Another great initiative in South Africa, similar to what Cki is trying to achieve through its new project in the Chorkor community, Accra, Ghana:
Schools Environmental Education and Development (SEED) is a non-profit organization based in Cape Town that creates learning gardens as part of their Organic Classroom Program, in partnerships with schools in South Africa’s poorest communities.
Founded in 2002, SEED trains teachers to design, plant, and nurture a garden according to permaculture principles (http://en.wikipedia.org/wiki/Permaculture), which encourage a sustainable approach to agriculture modelled after an ecosystem. Teachers are using organic vegetable gardens to help children learn about science, geography, health, and economics—and to unlearn hunger.
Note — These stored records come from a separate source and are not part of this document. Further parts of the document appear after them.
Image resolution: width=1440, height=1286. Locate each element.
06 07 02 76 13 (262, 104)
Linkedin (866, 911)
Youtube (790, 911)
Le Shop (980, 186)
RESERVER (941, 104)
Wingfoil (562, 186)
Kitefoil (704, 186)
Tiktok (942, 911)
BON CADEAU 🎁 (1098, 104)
Produce from the gardens is used in the school’s cafeteria or sent home in parcels with the students for their families.
SEED website: http://www.seed.org.za/
Facebook page: http://www.facebook.com/pages/SEED/152379438141624
Greenpop is working in an environment similar to the Chorkor community, where homes are crammed next to one another, the earth is more sand than soil, and strong winds often blow. This organization is a tree-planting social enterprise that is beautifying these areas, starting with the schools. They start with hardier indigenous trees and if they survive, they come back with fruit trees that can produce 20-100 kg of fruits each in a season, helping to increase food diversity. Children are assigned a tree to look after and must each bring in 2L (1 gal) of gray water—recycled from the bath or sink—to water their tree every 2 days. It is gaining attention from media and corporate sponsors for its gung-ho attitude toward mobilizing volunteers for tree-planting days—largely from among Cape Town’s privileged youth. They also partner with larger companies that can tick their corporate social responsibility box when their employees get involved in tree-planting initiatives.